What to check on your own plan
Three checks will tell you where you actually stand. First, pull up your plan’s formulary and confirm every drug you take is on it. If one is not, start a formulary exception request now, not after you have paid cash for months.

Second, ask whether any of your medications are administered in a clinic or infusion center. If so, those are Part B drugs, and the Part D cap will not touch them. Price what your coinsurance looks like and whether a Medigap plan would cap it.
Third, remember the cap resets on January 1. Hitting it in June does not carry over. And the cap does not reduce your monthly premium, which you keep paying regardless. For the big picture on what each part of Medicare pays, our simple guide to what Medicare covers lays it out.
FAQ
What is the Medicare Part D out-of-pocket cap for 2026? For 2026, the annual cap on out-of-pocket spending for covered Part D drugs is about $2,100, indexed for inflation from the $2,000 cap in 2025. Once you reach it, you pay nothing more for covered drugs for the rest of the calendar year.
Do all my medications count toward the cap? No. Only your spending on drugs that are on your plan’s formulary counts. If your plan does not cover a drug, your out-of-pocket cost for it does not count toward the cap, even after you have already reached the limit on your other drugs.
Why did I still get a pharmacy bill after hitting the cap? The most common reason is a non-formulary drug. If your plan does not cover a medication, you pay for it separately and it does not count toward or benefit from the cap. Ask your plan for a formulary exception if you need that drug.
Does the cap cover drugs given in a doctor’s office? No. Drugs administered in a clinic or infusion center are billed under Part B, not Part D. The Part D cap does not apply to them.

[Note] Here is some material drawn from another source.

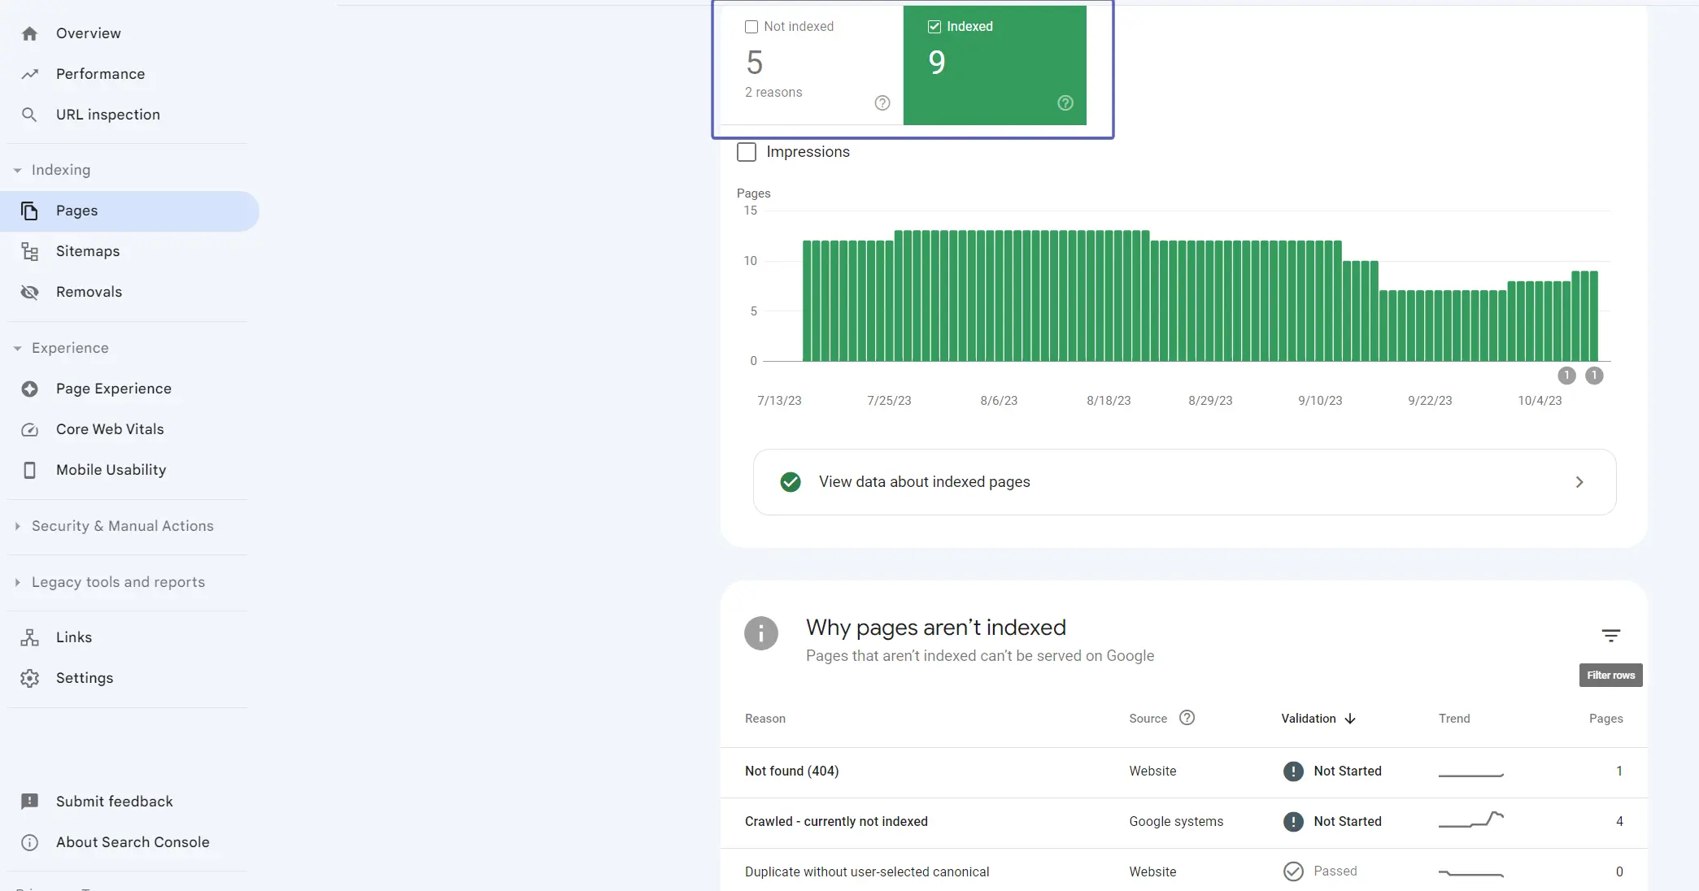Image resolution: width=1699 pixels, height=891 pixels.
Task: Select the Removals crossed-eye icon
Action: pos(29,292)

Part B drugs generally carry a 20 percent coinsurance with no annual out-of-pocket limit under Original Medicare.
Does the cap lower my monthly premium? No. The cap limits what you spend on covered drugs during the year, but you still pay your Part D or Medicare Advantage plan premium every month. The cap also resets each January 1.
Not sure every drug you take is on your plan’s formulary?
Compare Medicare drug plans for 2026 and check formularies, premiums, and coverage side by side.
Compare Medicare plans →Denise applied for a formulary exception, and her plan approved the new drug within two weeks. From that point her spending on it counted, and she was quickly back past the cap. The relief the law promised was real. It just only reached the drugs her plan had agreed to cover, and no further.